Luke Sullivan's "The Fourth Secret of Fatima" is a statue of Mary, her head and torso obscured by a blue burqa like the one Afghan women had to wear under the militant Taliban.
The artworks were among more than 500 entries in the Blake Prize for Religious Art, and have been included in an exhibition at the National Art School in Sydney.
"The choice of such artwork is gratuitously offensive to the religious beliefs of many Australians," Australian Prime Minister John Howard told Thursday's Daily Telegraph newspaper.
Opposition Labor leader Kevin Rudd also criticized the artwork. "I accept you know people can have artistic freedom, but I find this painting off, off in the extreme. I understand how people would be offended by it," he said.
Australia's 20 million population is overwhelmingly Christian and the print was condemned by the Australian Christian Lobby.
"It's really unfortunate people take liberties with the Christian faith they wouldn't take with other religions," Lobby spokeswoman Glynis Quinlan told reporters.

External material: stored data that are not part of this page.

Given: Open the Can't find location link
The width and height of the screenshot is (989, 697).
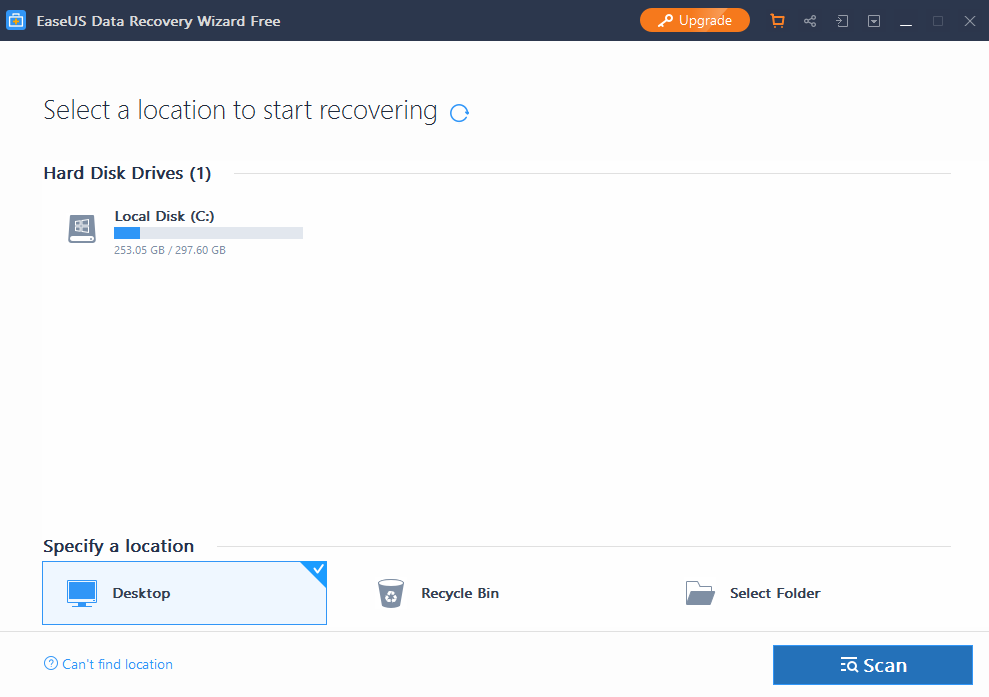Looking at the screenshot, I should [117, 664].
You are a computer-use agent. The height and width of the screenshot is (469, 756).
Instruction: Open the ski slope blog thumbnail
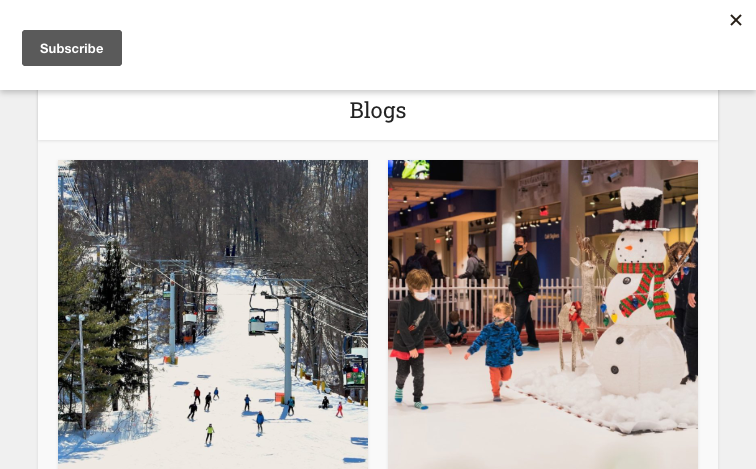[x=213, y=314]
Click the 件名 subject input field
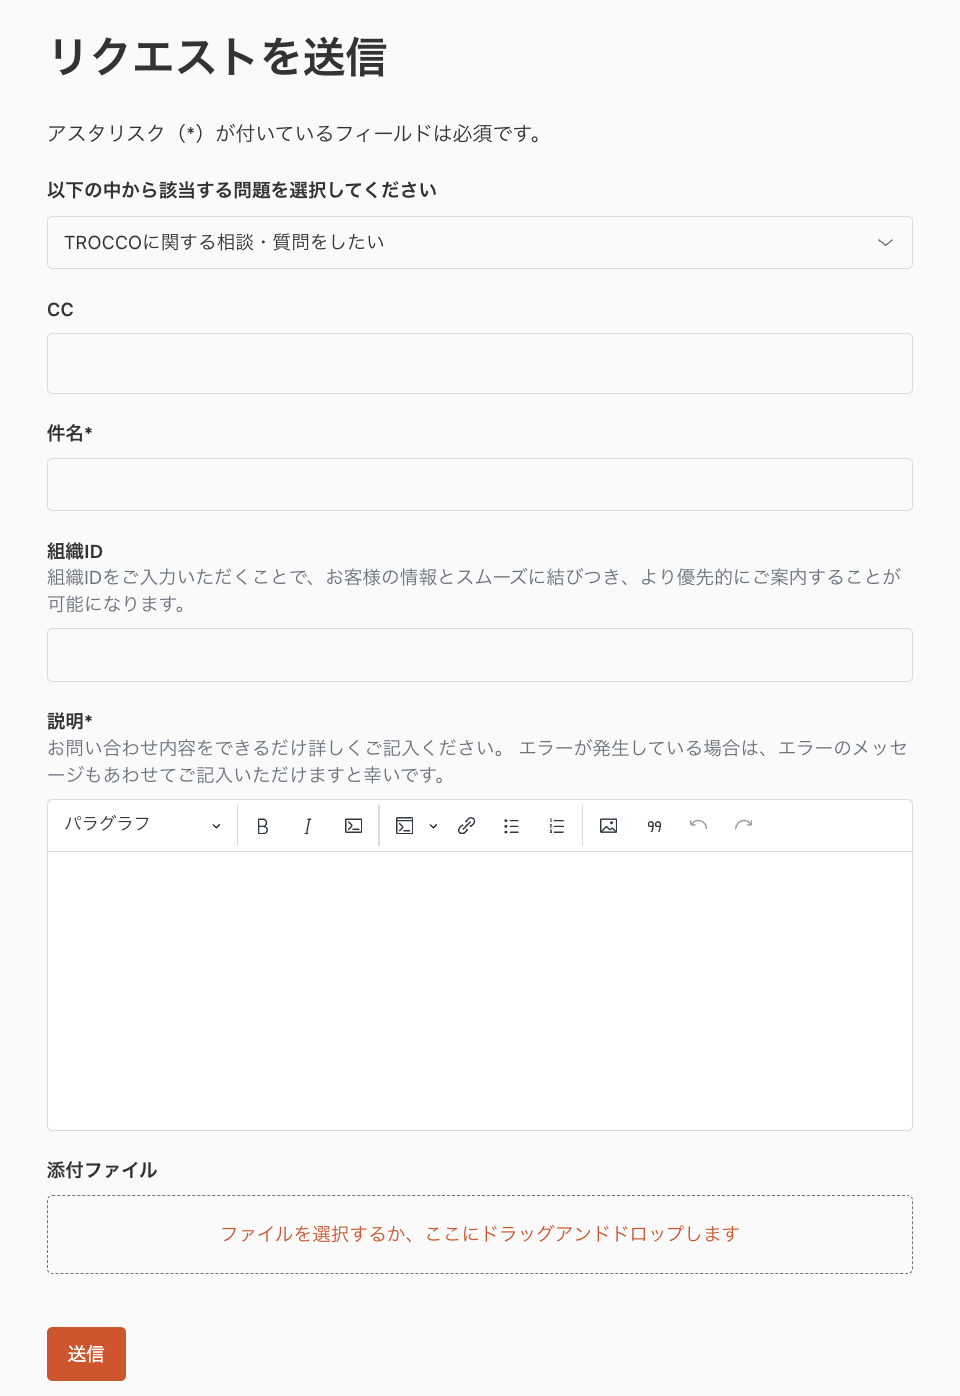 (x=479, y=484)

Cartoons satirizing the Prophet Mohammad in European newspapers in 2006 sparked violent protests by Muslims around the world, who saw them as an affront to Islam.
GOOD VS EVIL?
A debate about the Australian artworks attracted almost 400 comments on the news.com.au Web site.
"One could only compare Osama with Saddam or Hitler, but Jesus came to Earth not to terrorize, but to save mankind," wrote a blogger named Shirley.
Another blogger, Marc, praised the artworks' shock value. "Art is supposed to provoke thought and debate...to offend you and make you think," he wrote.
"As for Osama being depicted in a Christ-like pose, the image of Christ as a white Anglo-Saxon male is incorrect anyway, if anything he would have looked very much like Osama and less like a European man (he was after all Jewish and born in the Middle East)," he said.
Spokesperson for the Blake Prize, Reverend Rod Pattenden, defended he controversial selection for this year's competition, saying the aim of the prize was to encourage discussion about spirituality in society -- the goal of both artists.
"It poses the question of what's the future of religion. They are hegemonic in their nature, they can be all encompassing and powerful," Sullivan, who created the statue, told the Telegraph.
Bracks said she hoped some viewers might see this as a juxtaposition of good and evil, and realize her concerns about bin Laden's possible glorification as a cult figure.
"I'm interested in having a discussion, and asking questions about how we think about our world and what we accept, and what we don't accept," Bracks told Australian radio.
This year's A$15,000 ($12,300) Blake Prize was awarded on Wednesday to Shirley Purdie for her "Stations of the Cross."